O surgimento frequente de peixes bagres (vivos e mortos) em praias do Litoral Norte de São Paulo tem mobilizado prefeituras, órgãos ambientais e despertado a atenção de moradores e turistas. Registros recentes em municípios como Caraguatatuba e Ubatuba indicam a presença do animal tanto na faixa de areia quanto em áreas rasas do mar, o que representa risco aos banhistas devido ao ferrão venenoso característico da espécie.
De acordo com o biólogo Leandro Sanches, o bagre é uma das espécies mais comuns da costa brasileira, sendo encontrado em praias, manguezais e regiões costeiras. Apesar do nome popular, o peixe pode apresentar coloração variada, indo do amarelo ao cinza ou marrom, e possui diversas espécies semelhantes.
Fotos: André Nagae/Fishing Stories.
Segundo o especialista, o aparecimento desses animais na areia pode estar associado a diferentes fatores, como alterações ambientais, desorientação dos cardumes, fuga de predadores e, principalmente, descarte de peixes capturados acidentalmente na pesca, já que o bagre tem baixo valor comercial.

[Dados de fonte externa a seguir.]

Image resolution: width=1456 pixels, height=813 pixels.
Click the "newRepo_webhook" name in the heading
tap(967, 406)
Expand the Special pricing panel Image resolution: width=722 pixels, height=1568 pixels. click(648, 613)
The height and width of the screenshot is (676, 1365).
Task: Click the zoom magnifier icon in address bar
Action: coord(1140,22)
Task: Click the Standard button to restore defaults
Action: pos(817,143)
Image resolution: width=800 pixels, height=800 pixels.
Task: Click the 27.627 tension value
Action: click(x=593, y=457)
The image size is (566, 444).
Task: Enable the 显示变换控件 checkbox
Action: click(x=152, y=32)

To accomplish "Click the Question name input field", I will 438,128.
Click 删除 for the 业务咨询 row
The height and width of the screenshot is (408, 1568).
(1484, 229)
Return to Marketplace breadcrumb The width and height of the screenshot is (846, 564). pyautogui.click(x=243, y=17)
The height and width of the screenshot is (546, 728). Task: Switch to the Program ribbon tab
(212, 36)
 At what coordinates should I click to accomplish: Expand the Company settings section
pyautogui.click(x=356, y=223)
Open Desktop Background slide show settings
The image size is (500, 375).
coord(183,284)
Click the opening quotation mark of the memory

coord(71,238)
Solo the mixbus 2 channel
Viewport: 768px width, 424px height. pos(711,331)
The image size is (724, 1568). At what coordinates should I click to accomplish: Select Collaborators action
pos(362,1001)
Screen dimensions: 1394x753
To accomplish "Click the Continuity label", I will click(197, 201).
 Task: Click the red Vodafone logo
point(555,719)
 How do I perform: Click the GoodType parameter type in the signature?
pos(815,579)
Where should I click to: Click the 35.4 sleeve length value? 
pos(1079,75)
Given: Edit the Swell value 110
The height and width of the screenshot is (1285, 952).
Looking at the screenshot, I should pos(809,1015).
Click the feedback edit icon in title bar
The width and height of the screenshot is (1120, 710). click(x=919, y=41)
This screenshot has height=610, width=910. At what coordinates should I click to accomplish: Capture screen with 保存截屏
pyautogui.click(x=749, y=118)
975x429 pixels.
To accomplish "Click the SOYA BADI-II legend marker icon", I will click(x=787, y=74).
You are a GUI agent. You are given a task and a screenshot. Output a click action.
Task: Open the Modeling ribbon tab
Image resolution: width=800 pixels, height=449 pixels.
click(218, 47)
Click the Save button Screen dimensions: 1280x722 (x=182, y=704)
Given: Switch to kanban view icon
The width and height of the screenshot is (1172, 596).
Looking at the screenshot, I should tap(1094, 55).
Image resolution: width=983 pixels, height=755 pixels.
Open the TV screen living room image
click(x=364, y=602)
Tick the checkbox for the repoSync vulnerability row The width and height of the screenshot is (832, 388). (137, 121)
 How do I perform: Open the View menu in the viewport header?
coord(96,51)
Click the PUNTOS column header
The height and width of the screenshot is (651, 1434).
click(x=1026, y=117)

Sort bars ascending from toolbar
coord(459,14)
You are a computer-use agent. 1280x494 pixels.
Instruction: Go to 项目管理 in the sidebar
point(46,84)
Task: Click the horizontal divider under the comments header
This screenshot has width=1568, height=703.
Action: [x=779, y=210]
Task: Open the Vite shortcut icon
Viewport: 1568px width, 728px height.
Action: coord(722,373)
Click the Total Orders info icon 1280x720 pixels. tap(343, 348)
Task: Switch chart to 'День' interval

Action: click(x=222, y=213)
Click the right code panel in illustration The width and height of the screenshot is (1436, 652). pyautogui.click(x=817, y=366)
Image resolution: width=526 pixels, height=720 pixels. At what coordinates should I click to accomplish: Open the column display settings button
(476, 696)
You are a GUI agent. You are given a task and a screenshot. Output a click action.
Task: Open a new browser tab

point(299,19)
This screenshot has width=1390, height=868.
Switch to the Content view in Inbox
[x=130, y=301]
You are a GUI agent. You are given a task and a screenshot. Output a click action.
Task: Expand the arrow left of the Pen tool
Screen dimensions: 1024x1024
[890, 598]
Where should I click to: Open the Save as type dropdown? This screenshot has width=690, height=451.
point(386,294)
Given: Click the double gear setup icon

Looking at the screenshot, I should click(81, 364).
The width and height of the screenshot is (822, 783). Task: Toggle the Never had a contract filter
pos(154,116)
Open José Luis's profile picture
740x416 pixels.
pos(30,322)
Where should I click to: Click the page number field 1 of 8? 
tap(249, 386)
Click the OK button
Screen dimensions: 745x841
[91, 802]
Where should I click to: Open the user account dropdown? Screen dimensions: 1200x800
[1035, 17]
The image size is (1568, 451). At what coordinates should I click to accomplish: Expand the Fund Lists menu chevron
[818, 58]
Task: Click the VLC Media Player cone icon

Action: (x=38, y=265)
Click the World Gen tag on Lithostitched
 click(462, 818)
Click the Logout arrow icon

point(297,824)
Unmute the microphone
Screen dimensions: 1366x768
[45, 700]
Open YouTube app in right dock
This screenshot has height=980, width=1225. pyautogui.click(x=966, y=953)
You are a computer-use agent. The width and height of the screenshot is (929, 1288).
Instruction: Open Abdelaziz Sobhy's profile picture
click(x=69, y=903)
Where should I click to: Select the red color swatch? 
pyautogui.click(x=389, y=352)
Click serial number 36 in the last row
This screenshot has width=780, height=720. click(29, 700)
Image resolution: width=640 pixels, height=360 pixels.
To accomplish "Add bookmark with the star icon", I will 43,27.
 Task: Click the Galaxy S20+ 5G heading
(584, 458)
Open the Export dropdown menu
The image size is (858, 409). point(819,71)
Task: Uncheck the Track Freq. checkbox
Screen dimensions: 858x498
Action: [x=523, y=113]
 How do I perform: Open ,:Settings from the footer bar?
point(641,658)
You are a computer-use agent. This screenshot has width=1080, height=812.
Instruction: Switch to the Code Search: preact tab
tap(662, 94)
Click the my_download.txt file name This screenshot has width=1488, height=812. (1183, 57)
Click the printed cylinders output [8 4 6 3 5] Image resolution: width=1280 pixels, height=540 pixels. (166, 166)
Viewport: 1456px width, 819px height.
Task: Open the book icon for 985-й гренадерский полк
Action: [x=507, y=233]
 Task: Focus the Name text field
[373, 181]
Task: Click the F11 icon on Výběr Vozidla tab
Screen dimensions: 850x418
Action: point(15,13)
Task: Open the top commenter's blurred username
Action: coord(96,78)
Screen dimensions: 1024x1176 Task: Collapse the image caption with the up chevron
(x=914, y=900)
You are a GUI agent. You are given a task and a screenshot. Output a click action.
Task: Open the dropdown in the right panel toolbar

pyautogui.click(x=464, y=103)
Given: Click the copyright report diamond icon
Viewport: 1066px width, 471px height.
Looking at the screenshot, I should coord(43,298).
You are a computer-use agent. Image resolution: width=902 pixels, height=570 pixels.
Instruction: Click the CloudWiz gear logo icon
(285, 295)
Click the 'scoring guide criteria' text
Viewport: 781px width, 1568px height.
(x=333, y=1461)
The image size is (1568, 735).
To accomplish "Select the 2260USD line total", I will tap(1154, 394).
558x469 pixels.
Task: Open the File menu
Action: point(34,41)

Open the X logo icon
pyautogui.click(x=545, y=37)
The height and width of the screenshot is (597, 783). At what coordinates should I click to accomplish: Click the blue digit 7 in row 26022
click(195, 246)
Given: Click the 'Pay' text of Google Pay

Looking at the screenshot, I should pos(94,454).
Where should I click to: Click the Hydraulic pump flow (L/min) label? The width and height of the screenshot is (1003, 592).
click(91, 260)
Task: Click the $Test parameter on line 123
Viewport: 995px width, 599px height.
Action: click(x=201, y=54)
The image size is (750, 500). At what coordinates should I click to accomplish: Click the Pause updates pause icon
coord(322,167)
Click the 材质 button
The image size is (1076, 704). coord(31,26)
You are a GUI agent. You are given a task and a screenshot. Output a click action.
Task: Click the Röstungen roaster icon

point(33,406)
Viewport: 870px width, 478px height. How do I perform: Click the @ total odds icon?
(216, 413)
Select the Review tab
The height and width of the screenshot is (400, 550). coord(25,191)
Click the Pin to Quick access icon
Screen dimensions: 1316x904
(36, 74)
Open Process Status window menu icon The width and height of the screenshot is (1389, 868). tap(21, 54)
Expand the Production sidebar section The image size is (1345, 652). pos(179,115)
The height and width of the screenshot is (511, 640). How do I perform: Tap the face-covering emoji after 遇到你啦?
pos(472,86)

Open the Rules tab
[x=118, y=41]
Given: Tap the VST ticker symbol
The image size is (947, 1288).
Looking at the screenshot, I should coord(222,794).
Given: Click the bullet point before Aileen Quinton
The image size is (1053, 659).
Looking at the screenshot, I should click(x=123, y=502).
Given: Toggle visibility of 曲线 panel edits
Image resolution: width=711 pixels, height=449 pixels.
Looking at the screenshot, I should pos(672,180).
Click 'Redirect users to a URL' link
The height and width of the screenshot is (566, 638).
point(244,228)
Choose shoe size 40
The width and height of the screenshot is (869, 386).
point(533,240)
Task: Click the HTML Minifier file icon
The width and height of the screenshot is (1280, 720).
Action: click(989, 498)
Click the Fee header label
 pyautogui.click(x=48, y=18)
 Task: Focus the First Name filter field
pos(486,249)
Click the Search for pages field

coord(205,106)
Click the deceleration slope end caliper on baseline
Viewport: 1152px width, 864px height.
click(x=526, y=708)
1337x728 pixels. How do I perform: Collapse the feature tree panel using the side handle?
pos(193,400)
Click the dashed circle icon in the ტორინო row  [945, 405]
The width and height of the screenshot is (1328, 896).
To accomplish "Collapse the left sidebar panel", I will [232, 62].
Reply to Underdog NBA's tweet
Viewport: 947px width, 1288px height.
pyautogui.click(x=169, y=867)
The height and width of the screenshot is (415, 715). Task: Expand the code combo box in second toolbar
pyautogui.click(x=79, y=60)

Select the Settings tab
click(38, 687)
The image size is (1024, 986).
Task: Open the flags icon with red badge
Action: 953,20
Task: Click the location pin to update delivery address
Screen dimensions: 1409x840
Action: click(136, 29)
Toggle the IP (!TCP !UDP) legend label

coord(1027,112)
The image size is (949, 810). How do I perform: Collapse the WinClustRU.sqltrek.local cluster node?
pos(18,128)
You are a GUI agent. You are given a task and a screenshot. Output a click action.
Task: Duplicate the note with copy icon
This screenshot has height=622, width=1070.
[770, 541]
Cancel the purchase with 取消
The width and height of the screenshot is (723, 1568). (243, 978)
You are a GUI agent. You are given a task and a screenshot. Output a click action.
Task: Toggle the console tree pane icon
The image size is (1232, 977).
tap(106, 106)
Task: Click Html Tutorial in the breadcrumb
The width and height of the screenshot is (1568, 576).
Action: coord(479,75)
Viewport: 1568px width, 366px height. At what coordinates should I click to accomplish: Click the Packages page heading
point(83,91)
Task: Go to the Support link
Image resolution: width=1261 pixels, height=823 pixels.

As autoridades ambientais avaliam ainda a influência de mudanças na temperatura da água, redução do oxigênio no mar e outros impactos que podem levar os animais ao estresse ou à morte, fazendo com que sejam levados pelas marés até as praias. Vistorias realizadas até o momento não apontaram alterações significativas na qualidade da água, e o monitoramento segue em andamento.
Embora não seja um peixe agressivo, o bagre pode causar acidentes quando é pisado ou manipulado. O ferrão, localizado nas laterais do corpo, é serrilhado e contém uma glândula que libera veneno, provocando dor intensa e podendo causar lacerações na pele. Por isso, a principal orientação é evitar qualquer contato com o animal, mesmo quando ele aparentar estar morto.
Então, o que fazer?
Fotos: André Nagae/Fishing Stories.
Em caso de ferimento, especialistas e autoridades de saúde recomendam que a pessoa não tente retirar o ferrão por conta própria, pois isso pode agravar a lesão. A remoção deve ser feita por um profissional de saúde, com os recursos adequados.
Para aliviar a dor inicial, o local atingido pode ser colocado em água morna ou quente, já que o veneno perde efeito com o aumento da temperatura. Ainda assim, é fundamental procurar atendimento médico o quanto antes para avaliação, tratamento adequado e prevenção de infecções, além da verificação da vacina antitetânica.
Enquanto as investigações continuam, a recomendação para quem frequenta as praias da região é redobrar a atenção ao caminhar pelo mar, especialmente em áreas rasas, e comunicar às autoridades locais caso encontre animais encalhados.